It covers the day of the shooting and then three days afterwards. Dr. Charles James “Jim” Carrico (Efron) is working at the hospital where JFK is taken after he is shot. Head Nurse Doris Nelson (Marcia Gay Harden) is with him as they battle to try to save him.

There’s a cameraman who captures the whole assassination attempt on film. Then Lee Oswald and his family, who are shattered by his decision to execute the President.

The film itself was gritty and did well at the start. It captured the shock and sense of loss that the nation felt. Where it faltered was splitting off into too many different realms. You had the FBI, the emergency room, the cameraman, the shooter, poor Jackie all alone.

There was also a scene where there was a fight over the President’s body. A Texas law states you can’t move a body until an autopsy is done. The FBI just takes the President’s body out by shoving their way out of the room! Then the FBI rips seats off Air Force One to fit the coffin onboard.

I found this a little bit pointless, you have a huge task of capturing one of the saddest moments of human history and all that seemed to be happening was squabbles over seats and by-laws!

Oswald had a batty old mother?
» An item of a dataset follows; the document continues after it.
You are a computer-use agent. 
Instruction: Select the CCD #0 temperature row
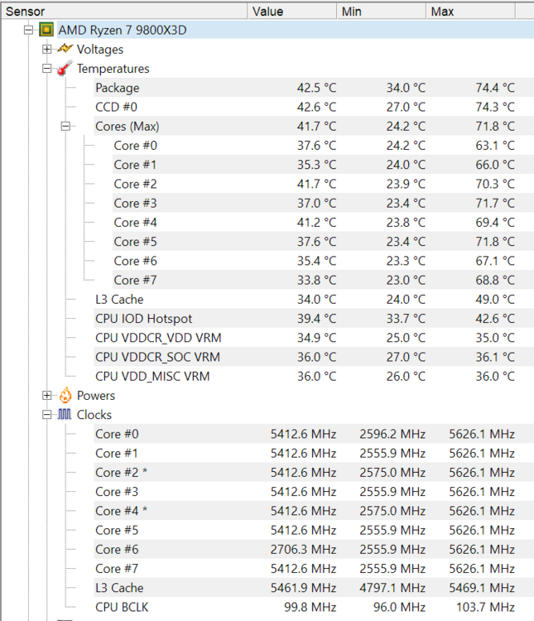[116, 107]
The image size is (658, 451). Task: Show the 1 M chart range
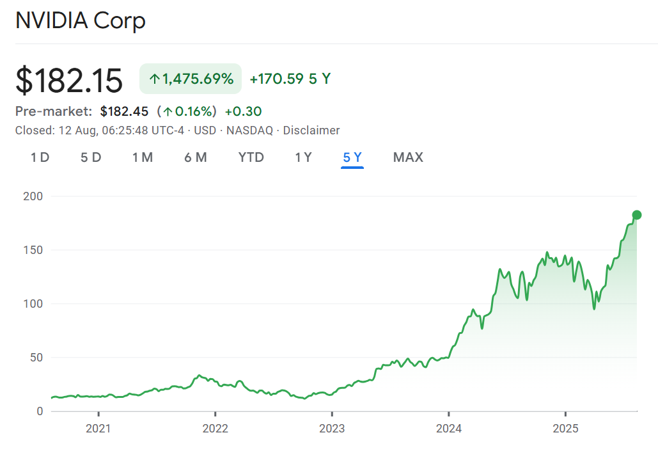pyautogui.click(x=143, y=157)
The officers strongly suggest to Oswald’s brother he leave town and change his name – if he ever wants the help of the police again. Then there was more backbiting as the secret service found out an agent had dealings with Oswald and had him in the office a year ago!
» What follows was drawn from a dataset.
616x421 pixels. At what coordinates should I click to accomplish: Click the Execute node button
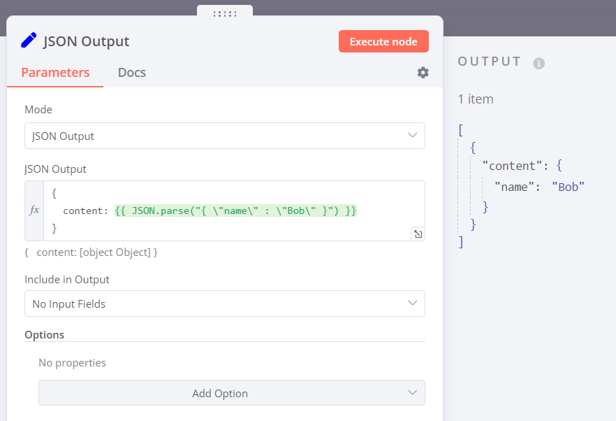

It was all a bit bland though. I didn’t like hardly any of the actors picked to portray the key people.

Kat Steffens who played Jackie Kennedy was the highlight. This actress really got across the trauma and devastation of a woman who lost her husband in truly awful circumstances.

Zac did well as the emergency room doctor Carrico but he was underused.

Two other actors played FBI agents but I didn’t recognise them when I saw it. Austin Nichols (Wimbledon/Agents of SHEILD) and Tom Welling (Smallville).

I’m going to give this film 5/10. Far too muddled to be movie gold. I think a few less people might have helped. You can’t cover everyone and everything!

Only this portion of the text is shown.